About this exercise —
Every entry must be given again exactly. Include no pictures.

◇ ◇ ◇ ◇ ◇ ◇ ◇

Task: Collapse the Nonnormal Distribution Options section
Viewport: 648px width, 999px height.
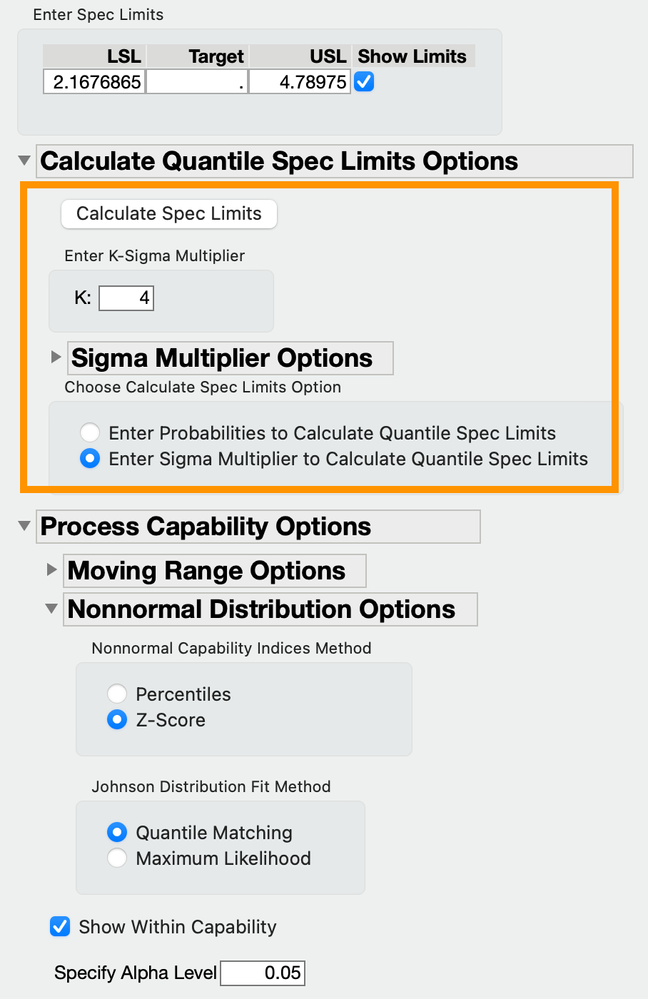Action: tap(52, 608)
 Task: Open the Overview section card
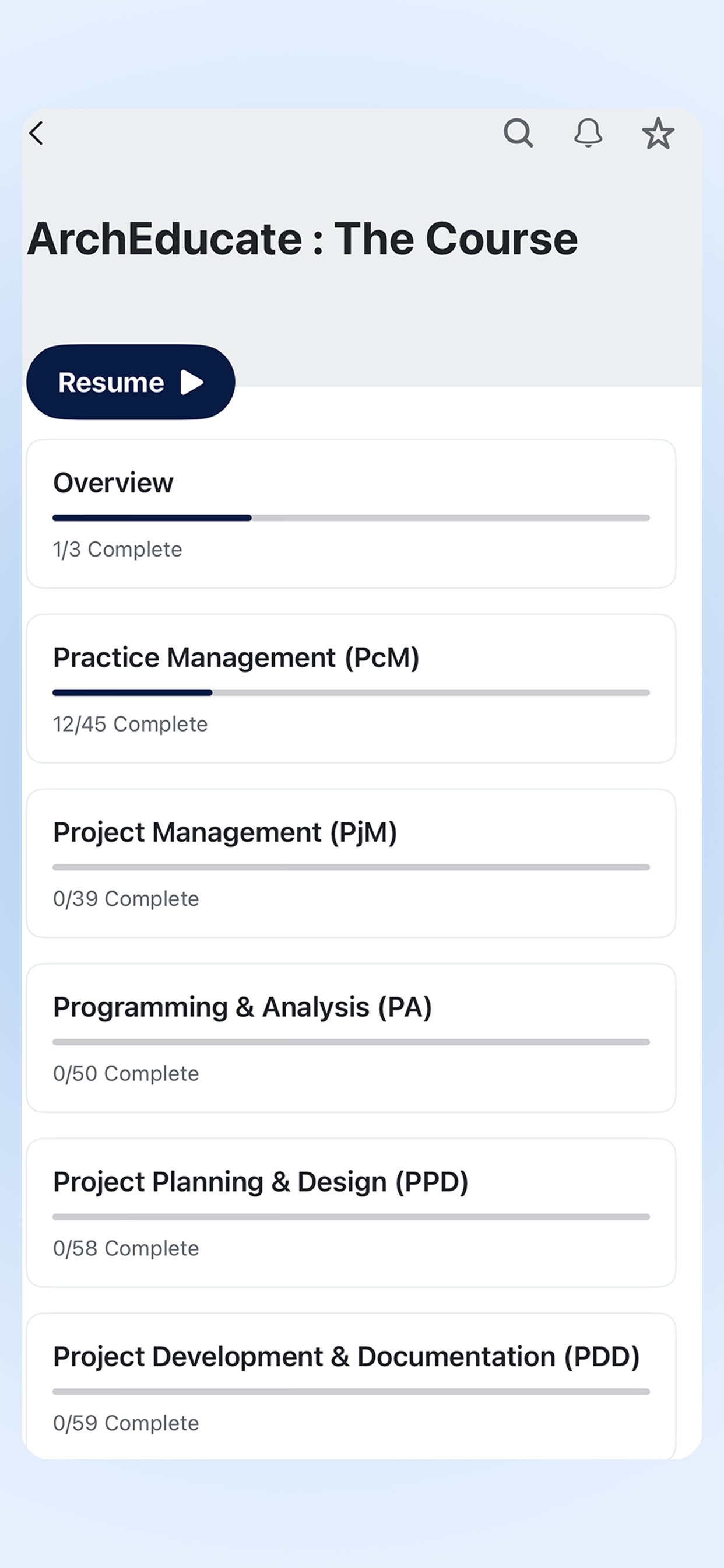tap(351, 514)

◇ ◇ ◇ ◇ ◇ ◇ ◇

Response —
Task: Collapse the Nonnormal Distribution Options section
Viewport: 648px width, 999px height.
Action: tap(52, 608)
 Task: Open the Overview section card
tap(351, 514)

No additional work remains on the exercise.